Every entry is to be written out word for word.

━━━ PROVIDED DATA ━━━

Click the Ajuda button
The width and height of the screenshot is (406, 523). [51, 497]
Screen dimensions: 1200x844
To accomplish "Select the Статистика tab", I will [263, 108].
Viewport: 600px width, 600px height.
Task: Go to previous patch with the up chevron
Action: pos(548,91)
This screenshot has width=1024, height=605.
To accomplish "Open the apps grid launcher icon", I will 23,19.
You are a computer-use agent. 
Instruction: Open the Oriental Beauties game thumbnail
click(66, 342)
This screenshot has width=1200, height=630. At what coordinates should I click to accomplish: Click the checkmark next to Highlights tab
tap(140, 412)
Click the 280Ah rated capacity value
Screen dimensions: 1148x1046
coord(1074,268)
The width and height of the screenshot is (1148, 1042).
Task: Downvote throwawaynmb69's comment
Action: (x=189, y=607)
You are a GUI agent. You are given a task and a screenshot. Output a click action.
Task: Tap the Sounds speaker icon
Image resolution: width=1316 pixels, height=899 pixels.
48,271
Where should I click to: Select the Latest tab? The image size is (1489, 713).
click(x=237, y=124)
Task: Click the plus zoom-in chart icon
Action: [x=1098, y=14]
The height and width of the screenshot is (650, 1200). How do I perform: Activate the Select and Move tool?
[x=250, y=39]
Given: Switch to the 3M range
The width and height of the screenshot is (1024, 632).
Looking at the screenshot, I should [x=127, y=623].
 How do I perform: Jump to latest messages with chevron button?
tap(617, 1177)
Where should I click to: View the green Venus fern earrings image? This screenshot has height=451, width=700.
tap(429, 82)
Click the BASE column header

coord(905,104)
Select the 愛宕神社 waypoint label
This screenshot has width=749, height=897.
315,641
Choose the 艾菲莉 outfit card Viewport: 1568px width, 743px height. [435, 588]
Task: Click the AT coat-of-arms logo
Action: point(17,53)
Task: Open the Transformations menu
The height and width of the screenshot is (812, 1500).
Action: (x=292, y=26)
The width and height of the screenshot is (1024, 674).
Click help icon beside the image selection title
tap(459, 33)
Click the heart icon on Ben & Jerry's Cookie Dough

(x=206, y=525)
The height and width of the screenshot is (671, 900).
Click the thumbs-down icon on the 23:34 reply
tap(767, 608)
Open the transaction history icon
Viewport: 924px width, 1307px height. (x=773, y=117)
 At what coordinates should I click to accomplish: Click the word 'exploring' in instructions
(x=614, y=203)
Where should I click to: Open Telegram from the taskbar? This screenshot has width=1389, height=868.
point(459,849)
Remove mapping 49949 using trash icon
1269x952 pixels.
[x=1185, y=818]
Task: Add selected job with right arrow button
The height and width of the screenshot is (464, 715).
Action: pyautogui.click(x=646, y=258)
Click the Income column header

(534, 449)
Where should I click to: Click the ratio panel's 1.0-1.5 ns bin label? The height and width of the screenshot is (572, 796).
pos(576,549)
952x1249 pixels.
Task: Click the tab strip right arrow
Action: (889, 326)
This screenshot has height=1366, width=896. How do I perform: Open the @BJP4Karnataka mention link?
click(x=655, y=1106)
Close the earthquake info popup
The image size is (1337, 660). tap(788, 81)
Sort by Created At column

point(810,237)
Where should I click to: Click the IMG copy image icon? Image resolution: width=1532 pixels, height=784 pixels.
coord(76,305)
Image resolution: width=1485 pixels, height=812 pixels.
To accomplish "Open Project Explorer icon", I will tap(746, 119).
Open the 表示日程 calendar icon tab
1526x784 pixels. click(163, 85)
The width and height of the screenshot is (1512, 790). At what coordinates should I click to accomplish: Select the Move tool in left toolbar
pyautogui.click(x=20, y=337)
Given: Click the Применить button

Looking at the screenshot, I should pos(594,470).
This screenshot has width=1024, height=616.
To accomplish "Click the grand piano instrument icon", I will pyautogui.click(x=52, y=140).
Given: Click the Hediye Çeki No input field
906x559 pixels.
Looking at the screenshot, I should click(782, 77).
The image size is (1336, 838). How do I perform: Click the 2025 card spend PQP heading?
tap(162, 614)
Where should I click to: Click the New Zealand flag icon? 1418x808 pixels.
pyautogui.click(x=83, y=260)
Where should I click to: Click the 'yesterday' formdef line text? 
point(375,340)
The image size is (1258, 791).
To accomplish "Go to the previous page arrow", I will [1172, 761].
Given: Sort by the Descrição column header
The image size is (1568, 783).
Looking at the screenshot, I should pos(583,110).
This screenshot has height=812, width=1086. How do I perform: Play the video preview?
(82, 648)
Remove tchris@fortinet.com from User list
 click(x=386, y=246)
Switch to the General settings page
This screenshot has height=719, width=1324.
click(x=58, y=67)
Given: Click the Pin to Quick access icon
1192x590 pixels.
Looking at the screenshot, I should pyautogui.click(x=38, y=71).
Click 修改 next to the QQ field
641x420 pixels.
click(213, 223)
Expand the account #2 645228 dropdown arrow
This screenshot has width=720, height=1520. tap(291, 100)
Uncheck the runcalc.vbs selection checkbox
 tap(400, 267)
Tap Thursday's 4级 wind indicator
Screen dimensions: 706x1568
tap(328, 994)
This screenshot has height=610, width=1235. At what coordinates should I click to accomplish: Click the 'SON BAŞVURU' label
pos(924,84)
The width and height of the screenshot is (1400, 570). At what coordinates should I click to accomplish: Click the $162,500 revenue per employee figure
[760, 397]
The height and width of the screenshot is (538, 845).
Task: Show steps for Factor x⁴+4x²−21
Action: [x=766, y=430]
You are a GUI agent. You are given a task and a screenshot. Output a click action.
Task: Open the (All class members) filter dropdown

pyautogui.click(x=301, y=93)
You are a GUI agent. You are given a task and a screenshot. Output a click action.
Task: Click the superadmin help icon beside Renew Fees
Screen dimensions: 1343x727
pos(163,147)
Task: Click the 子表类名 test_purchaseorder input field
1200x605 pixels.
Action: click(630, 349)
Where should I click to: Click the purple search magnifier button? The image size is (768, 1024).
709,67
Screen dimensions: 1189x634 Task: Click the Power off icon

━━━

- _ANSWER BOX_:
Click the Ajuda button
The width and height of the screenshot is (406, 523). [51, 497]
Screen dimensions: 1200x844
To accomplish "Select the Статистика tab", I will [263, 108].
Viewport: 600px width, 600px height.
Task: Go to previous patch with the up chevron
Action: pos(548,91)
This screenshot has width=1024, height=605.
To accomplish "Open the apps grid launcher icon", I will 23,19.
You are a computer-use agent. 
Instruction: Open the Oriental Beauties game thumbnail
click(66, 342)
This screenshot has width=1200, height=630. At what coordinates should I click to accomplish: Click the checkmark next to Highlights tab
tap(140, 412)
Click the 280Ah rated capacity value
Screen dimensions: 1148x1046
coord(1074,268)
The width and height of the screenshot is (1148, 1042).
Task: Downvote throwawaynmb69's comment
Action: (x=189, y=607)
You are a GUI agent. You are given a task and a screenshot. Output a click action.
Task: Tap the Sounds speaker icon
Image resolution: width=1316 pixels, height=899 pixels.
48,271
Where should I click to: Select the Latest tab? The image size is (1489, 713).
click(x=237, y=124)
Task: Click the plus zoom-in chart icon
Action: [x=1098, y=14]
The height and width of the screenshot is (650, 1200). How do I perform: Activate the Select and Move tool?
[x=250, y=39]
Given: Switch to the 3M range
The width and height of the screenshot is (1024, 632).
Looking at the screenshot, I should [x=127, y=623].
 How do I perform: Jump to latest messages with chevron button?
tap(617, 1177)
Where should I click to: View the green Venus fern earrings image? This screenshot has height=451, width=700.
tap(429, 82)
Click the BASE column header

coord(905,104)
Select the 愛宕神社 waypoint label
This screenshot has width=749, height=897.
315,641
Choose the 艾菲莉 outfit card Viewport: 1568px width, 743px height. [435, 588]
Task: Click the AT coat-of-arms logo
Action: point(17,53)
Task: Open the Transformations menu
The height and width of the screenshot is (812, 1500).
Action: (x=292, y=26)
The width and height of the screenshot is (1024, 674).
Click help icon beside the image selection title
tap(459, 33)
Click the heart icon on Ben & Jerry's Cookie Dough

(x=206, y=525)
The height and width of the screenshot is (671, 900).
Click the thumbs-down icon on the 23:34 reply
tap(767, 608)
Open the transaction history icon
Viewport: 924px width, 1307px height. (x=773, y=117)
 At what coordinates should I click to accomplish: Click the word 'exploring' in instructions
(x=614, y=203)
Where should I click to: Open Telegram from the taskbar? This screenshot has width=1389, height=868.
point(459,849)
Remove mapping 49949 using trash icon
1269x952 pixels.
[x=1185, y=818]
Task: Add selected job with right arrow button
The height and width of the screenshot is (464, 715).
Action: pyautogui.click(x=646, y=258)
Click the Income column header

(534, 449)
Where should I click to: Click the ratio panel's 1.0-1.5 ns bin label? The height and width of the screenshot is (572, 796).
pos(576,549)
952x1249 pixels.
Task: Click the tab strip right arrow
Action: (889, 326)
This screenshot has height=1366, width=896. How do I perform: Open the @BJP4Karnataka mention link?
click(x=655, y=1106)
Close the earthquake info popup
The image size is (1337, 660). tap(788, 81)
Sort by Created At column

point(810,237)
Where should I click to: Click the IMG copy image icon? Image resolution: width=1532 pixels, height=784 pixels.
coord(76,305)
Image resolution: width=1485 pixels, height=812 pixels.
To accomplish "Open Project Explorer icon", I will tap(746, 119).
Open the 表示日程 calendar icon tab
1526x784 pixels. click(163, 85)
The width and height of the screenshot is (1512, 790). At what coordinates should I click to accomplish: Select the Move tool in left toolbar
pyautogui.click(x=20, y=337)
Given: Click the Применить button

Looking at the screenshot, I should pos(594,470).
This screenshot has width=1024, height=616.
To accomplish "Click the grand piano instrument icon", I will pyautogui.click(x=52, y=140).
Given: Click the Hediye Çeki No input field
906x559 pixels.
Looking at the screenshot, I should click(782, 77).
The image size is (1336, 838). How do I perform: Click the 2025 card spend PQP heading?
tap(162, 614)
Where should I click to: Click the New Zealand flag icon? 1418x808 pixels.
pyautogui.click(x=83, y=260)
Where should I click to: Click the 'yesterday' formdef line text? 
point(375,340)
The image size is (1258, 791).
To accomplish "Go to the previous page arrow", I will [1172, 761].
Given: Sort by the Descrição column header
The image size is (1568, 783).
Looking at the screenshot, I should pos(583,110).
This screenshot has height=812, width=1086. How do I perform: Play the video preview?
(82, 648)
Remove tchris@fortinet.com from User list
 click(x=386, y=246)
Switch to the General settings page
This screenshot has height=719, width=1324.
click(x=58, y=67)
Given: Click the Pin to Quick access icon
1192x590 pixels.
Looking at the screenshot, I should pyautogui.click(x=38, y=71).
Click 修改 next to the QQ field
641x420 pixels.
click(213, 223)
Expand the account #2 645228 dropdown arrow
This screenshot has width=720, height=1520. tap(291, 100)
Uncheck the runcalc.vbs selection checkbox
 tap(400, 267)
Tap Thursday's 4级 wind indicator
Screen dimensions: 706x1568
tap(328, 994)
This screenshot has height=610, width=1235. At what coordinates should I click to accomplish: Click the 'SON BAŞVURU' label
pos(924,84)
The width and height of the screenshot is (1400, 570). At what coordinates should I click to accomplish: Click the $162,500 revenue per employee figure
[760, 397]
The height and width of the screenshot is (538, 845).
Task: Show steps for Factor x⁴+4x²−21
Action: [x=766, y=430]
You are a GUI agent. You are given a task and a screenshot. Output a click action.
Task: Open the (All class members) filter dropdown

pyautogui.click(x=301, y=93)
You are a GUI agent. You are given a task and a screenshot. Output a click action.
Task: Click the superadmin help icon beside Renew Fees
Screen dimensions: 1343x727
pos(163,147)
Task: Click the 子表类名 test_purchaseorder input field
1200x605 pixels.
Action: click(630, 349)
Where should I click to: Click the purple search magnifier button? The image size is (768, 1024).
709,67
Screen dimensions: 1189x634 Task: Click the Power off icon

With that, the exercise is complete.